Russian teen sold Target breach software

A Russian teenager authored the malware behind the Target data breach during the holiday shopping season, a cyber security firm said Sunday, and the same malware may have also been involved in the Neiman Marcus attack, it says.

IntelCrawler, based in Los Angeles, says Sergey Taraspov, with roots in St. Petersburg, authored the code and sold it for about $2,000 to dozens of cybercriminals in Eastern Europe and other countries.

"The probability is rising that the perpetrator of the (Target breach) got the program from him," says Dan Clements, IntelCrawler president.

The firm says Taraspov is "close" to 17 years old. The firm's CEO did the first report on the malware, known as BlackPOS, earlier last year and Taraspov was identified then as the author, Clements says. Taraspov is a well known programmer of malicious code in the underground world, IntelCrawler says.

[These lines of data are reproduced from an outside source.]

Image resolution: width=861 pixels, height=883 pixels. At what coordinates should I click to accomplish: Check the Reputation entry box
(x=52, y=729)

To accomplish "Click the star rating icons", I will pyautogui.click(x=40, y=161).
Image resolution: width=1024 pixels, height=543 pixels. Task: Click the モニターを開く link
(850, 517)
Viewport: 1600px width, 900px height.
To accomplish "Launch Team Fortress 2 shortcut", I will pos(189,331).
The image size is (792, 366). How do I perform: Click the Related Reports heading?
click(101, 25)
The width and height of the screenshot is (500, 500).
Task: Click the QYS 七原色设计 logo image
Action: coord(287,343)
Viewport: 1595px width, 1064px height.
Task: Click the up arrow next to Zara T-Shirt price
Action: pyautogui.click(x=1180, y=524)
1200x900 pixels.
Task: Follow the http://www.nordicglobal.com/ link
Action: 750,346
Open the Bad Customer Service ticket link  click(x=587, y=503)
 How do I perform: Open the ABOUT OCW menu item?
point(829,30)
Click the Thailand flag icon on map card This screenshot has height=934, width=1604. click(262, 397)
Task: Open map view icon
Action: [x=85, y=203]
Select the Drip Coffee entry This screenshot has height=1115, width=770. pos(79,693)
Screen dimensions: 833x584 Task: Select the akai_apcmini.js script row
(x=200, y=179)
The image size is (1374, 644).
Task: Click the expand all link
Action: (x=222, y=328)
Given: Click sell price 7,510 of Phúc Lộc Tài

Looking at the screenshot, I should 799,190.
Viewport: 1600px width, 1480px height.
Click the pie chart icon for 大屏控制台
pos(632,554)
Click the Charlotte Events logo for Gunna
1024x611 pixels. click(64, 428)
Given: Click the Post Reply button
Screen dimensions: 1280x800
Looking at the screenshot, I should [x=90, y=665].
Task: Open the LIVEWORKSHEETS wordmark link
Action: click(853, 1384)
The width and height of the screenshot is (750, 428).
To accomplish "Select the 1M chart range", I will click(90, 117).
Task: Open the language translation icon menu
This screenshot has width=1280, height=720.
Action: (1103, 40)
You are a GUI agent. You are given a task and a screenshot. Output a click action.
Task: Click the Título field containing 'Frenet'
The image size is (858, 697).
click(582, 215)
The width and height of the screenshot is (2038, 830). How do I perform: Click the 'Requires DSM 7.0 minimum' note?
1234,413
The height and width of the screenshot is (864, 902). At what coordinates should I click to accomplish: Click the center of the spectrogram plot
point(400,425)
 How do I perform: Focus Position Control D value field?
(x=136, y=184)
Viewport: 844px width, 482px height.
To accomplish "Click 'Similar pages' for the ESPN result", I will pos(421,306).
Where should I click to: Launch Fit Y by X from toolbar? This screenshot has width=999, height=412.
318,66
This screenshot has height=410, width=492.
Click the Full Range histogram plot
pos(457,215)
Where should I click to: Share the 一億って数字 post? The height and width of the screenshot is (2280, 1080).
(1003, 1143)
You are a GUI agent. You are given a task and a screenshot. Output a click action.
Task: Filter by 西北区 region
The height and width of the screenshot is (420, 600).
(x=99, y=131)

Target, the nation's second-largest retailer, has apologized for the security breach, which it said affected up to 110 million shoppers. Neiman Marcus has not said how many customers were affected by its breach, though several security analysts have said they believe it was at least 1 million shoppers.

Clements says IntelCrawler has uncovered six other breaches at retail stores, including two small clothing firms in Los Angeles and four mid-sized department stores in Colorado, Arizona, New York and California. The firm declined to name the retailers but says it has forwarded information to law enforcement officials.

The software enabled the thieves to remotely hack into the retailers' computer systems and obtain customer credit card and pin numbers and send back to a computer controlled by cyber thieves.

State and federal officials, including the Secret Service, have launched an extensive investigation into the breaches.